Gemini 3.5 Flash advances the Flash line with improved coding proficiency, parallel agentic execution, stronger core reasoning, tighter instruction following, and higher-quality reasoning traces in thinking mode.

ReasoningFile InputVision (Image)Tool UseWeb SearchImplicit Caching
index.ts
import { streamText } from 'ai'
const result = streamText({
model: 'google/gemini-3.5-flash',
prompt: 'Why is the sky blue?'
})

Frequently Asked Questions

  • What's new in Gemini 3.5 Flash versus Gemini 3 Flash?

    Gemini 3.5 Flash improves coding proficiency and supports more reliable parallel agentic execution loops. Core reasoning, instruction following, and multi-turn coherence are all stronger, and thinking-mode outputs include higher-quality reasoning traces.

  • How do I control how much Gemini 3.5 Flash thinks before responding?

    Set thinkingLevel (for example 'high') and includeThoughts: true under providerOptions.google.thinkingConfig when using the AI SDK plus Chat Completions / Responses / Messages APIs. Gemini 3.5 Flash defaults to the medium level.

  • Which sampling parameters does Gemini 3.5 Flash support?

    Gemini 3.5 Flash does not support temperature, topP, topK, or thinking_budget.
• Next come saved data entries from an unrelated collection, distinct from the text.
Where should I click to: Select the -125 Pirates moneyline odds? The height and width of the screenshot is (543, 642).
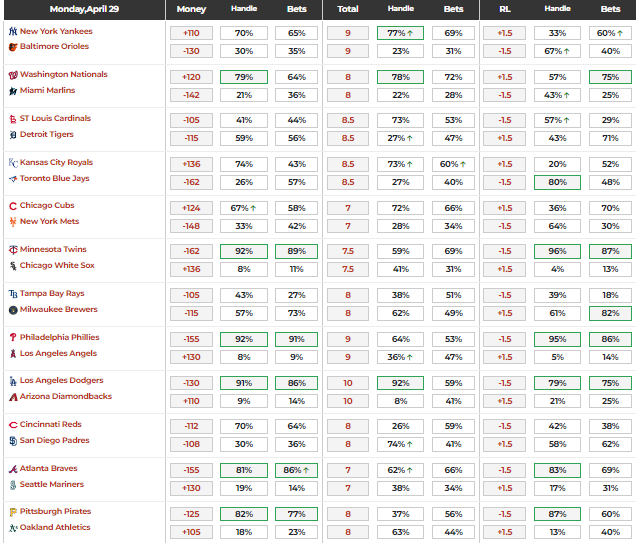(x=190, y=513)

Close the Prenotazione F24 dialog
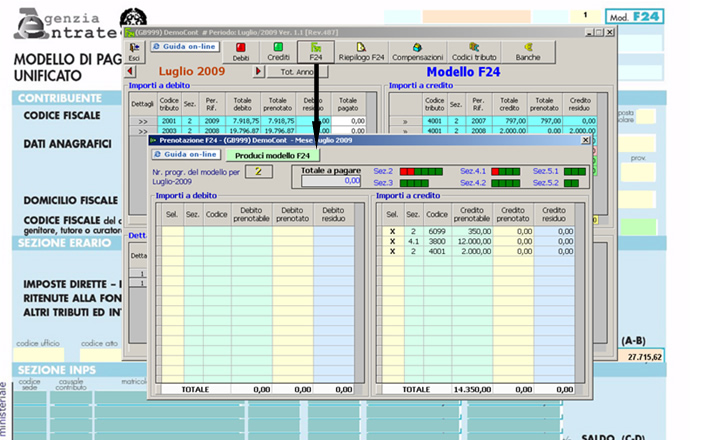585,140
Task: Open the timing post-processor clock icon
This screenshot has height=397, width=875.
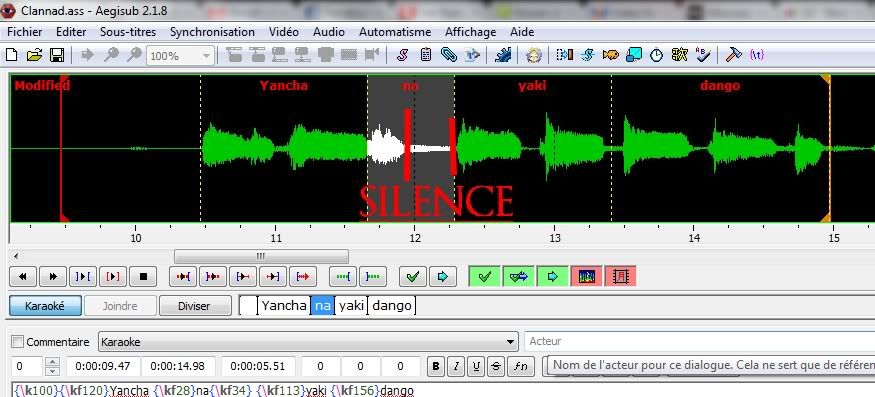Action: (x=657, y=55)
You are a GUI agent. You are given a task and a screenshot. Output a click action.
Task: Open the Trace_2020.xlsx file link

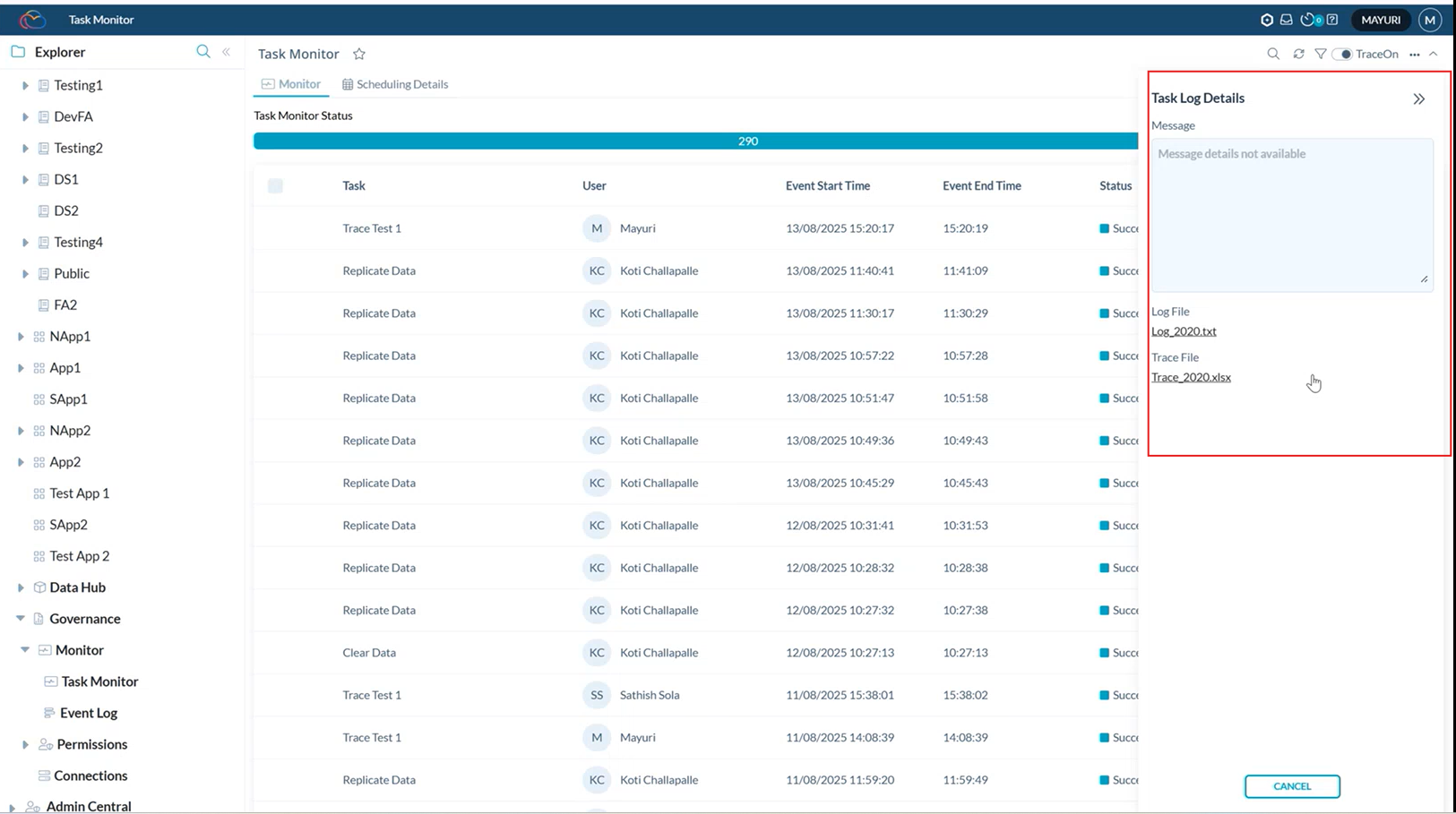[1191, 377]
If your application depends on those parameters, evaluate a different model before migrating production traffic.

  • Is Gemini 3.5 Flash suitable for agentic coding tasks?

    Yes. Improved coding proficiency and parallel agentic execution make Gemini 3.5 Flash well-suited for refactoring services, running concurrent tool calls, and multi-step code transformation workflows where reliability across steps matters.

  • Does Gemini 3.5 Flash support streaming?

    Yes. Use streamText from the AI SDK plus Chat Completions / Responses / Messages APIs with model: 'google/gemini-3.5-flash' for streaming responses.

  • Do I need a Google Cloud account to use Gemini 3.5 Flash on AI Gateway?

    No. AI Gateway manages provider authentication. Connect using a Vercel API key or OIDC token and AI Gateway handles routing to the underlying provider.

  • How does Zero Data Retention work with Gemini 3.5 Flash through AI Gateway?

    Yes, Zero Data Retention is available for this model. Zero Data Retention is offered on a per-provider basis. See https://vercel.com/docs/ai-gateway/capabilities/zdr for details.

  • When should I use Gemini 3.5 Flash versus Gemini 3.1 Pro?

    Choose Gemini 3.5 Flash when Flash-tier latency and cost matter and the task fits within the Flash quality envelope. Choose Gemini 3.1 Pro for the deepest reasoning, long agentic sessions, or finance and spreadsheet workloads that benefit from pro-tier capability.